Эту фразу она выучила назубок. «Что вы хотите?» – прозвучало бы слишком грубо.
– Сюда. – Ступая маленькими изящными шажками, японка повела ее в самый дальний отсек, и у Кати сердце замерло от предчувствия. – Вот.
«Та-та-та-там», – пропела в голове у Кати тема судьбы из Пятой симфонии Бетховена. Симпатичная пожилая японка указывала на ее картину. На картину, которая самой Кате очень нравилась. И что теперь делать? Придется продавать.
Она назвала цену: четыре тысячи долларов. Японка в пулеметном ритме посовещалась с мужем. Кажется, она собиралась кому-то эту картину подарить. Кажется, дочери. Или нет, внучке. «Великая дочь» – это же внучка.

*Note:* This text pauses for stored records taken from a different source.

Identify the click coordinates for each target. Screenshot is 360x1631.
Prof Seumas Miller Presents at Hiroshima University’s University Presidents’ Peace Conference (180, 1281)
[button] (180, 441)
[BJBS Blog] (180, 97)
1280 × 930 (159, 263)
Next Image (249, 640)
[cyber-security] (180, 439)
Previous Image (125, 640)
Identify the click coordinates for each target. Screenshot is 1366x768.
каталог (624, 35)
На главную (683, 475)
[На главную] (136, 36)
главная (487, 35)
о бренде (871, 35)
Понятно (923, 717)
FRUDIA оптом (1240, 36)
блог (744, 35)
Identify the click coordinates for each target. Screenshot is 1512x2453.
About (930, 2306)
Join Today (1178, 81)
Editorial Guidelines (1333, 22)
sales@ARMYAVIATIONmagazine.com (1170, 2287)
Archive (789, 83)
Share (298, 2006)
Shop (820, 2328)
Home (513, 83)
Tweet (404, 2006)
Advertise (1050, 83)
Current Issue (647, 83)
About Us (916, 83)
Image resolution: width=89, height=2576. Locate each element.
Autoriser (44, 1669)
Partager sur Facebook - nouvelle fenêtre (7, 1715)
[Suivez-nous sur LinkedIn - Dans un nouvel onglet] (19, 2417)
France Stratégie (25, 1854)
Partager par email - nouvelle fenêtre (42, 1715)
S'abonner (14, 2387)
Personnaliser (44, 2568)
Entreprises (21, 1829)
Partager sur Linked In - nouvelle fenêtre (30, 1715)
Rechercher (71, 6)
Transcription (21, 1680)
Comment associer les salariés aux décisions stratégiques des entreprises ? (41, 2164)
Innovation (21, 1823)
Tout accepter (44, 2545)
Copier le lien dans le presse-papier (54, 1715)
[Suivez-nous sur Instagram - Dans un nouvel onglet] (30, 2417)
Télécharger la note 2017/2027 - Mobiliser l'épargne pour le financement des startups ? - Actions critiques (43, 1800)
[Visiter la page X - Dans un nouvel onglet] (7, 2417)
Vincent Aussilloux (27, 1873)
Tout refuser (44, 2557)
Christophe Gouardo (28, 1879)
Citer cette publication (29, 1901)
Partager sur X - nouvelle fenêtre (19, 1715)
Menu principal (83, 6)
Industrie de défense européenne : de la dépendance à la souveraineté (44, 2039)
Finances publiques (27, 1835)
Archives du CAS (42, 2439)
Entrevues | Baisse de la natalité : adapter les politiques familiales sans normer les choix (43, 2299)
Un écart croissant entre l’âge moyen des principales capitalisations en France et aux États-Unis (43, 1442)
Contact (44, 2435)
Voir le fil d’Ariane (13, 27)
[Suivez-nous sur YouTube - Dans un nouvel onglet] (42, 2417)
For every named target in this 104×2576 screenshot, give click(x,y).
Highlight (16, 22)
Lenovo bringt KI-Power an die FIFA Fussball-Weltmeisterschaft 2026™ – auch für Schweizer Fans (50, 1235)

Может, они еще и не купят. Все-таки Этери задрала цену.
Но они согласились. Расплатились, разумеется, карточкой: американцы почти отвыкли от наличных.
Еще одна чета после долгих и темпераментных препирательств купила другую картину, не Катину. Катя все оформила, дала им сертификаты на вывоз, и они, слепя ее вспышками фарфоровых американских улыбок, ушли. А Катя позвонила Этери.
– Фирка, мою картину купили! – доложила она чуть ли не в слезах.
– Притормози, – отозвался в трубке голос Этери. – Кто купил? Герман?
– То-то и оно, что не Герман. Герман на работе. Какие-то американцы.
– Так это же замечательно! Ты чего ревешь, дурища? Выходит на мировой уровень и ревет. Что они купили?
– «Свечу», – всхлипнула Катя.
– Ну и прекрасно! Амеры проявили вкус, что для них нехарактерно. А ты чего психуешь?
– Я не психую. Я хотела «Свечу» Герману показать.
– Ну и покажешь. Ты сколько раз эту «Свечу» малевала? Да я тебе сегодня же еще одну выкачу. С нарочным пришлю.
– Тот вариант был самый лучший…
– Катька, не ной! Тот был бледный, а этот по колеру гораздо теплее. И можешь смело ставить пять тонн баксов. Твой варяг потянет.
– А может, я захочу ему подарить? – обиделась Катя.
– А может, кто-то мне пять тонн баксов задолжал? – змеиным голоском парировала Этери. – Чего это ты моими «Свечами» раскидалась? Хочешь подарить – малюй новую и дари. Но чтоб я об этом не знала.
– Ладно, высылай ту. Да, они еще «Московский дворик» купили. Такой, знаешь, под Брайнина.
– Надо же, какие продвинутые амеры! Ладно, жди курьера. До связи!
Этери сдержала слово и прислала в галерею курьера с новым вариантом Катиной картины. Катя повесила ее на место купленной. За день в галерею еще пару раз заглядывали посетители, но никто ничего не купил. Зато после шести пришел Герман.
– Привет! Как дела? – спросил он, целуя ее на пороге.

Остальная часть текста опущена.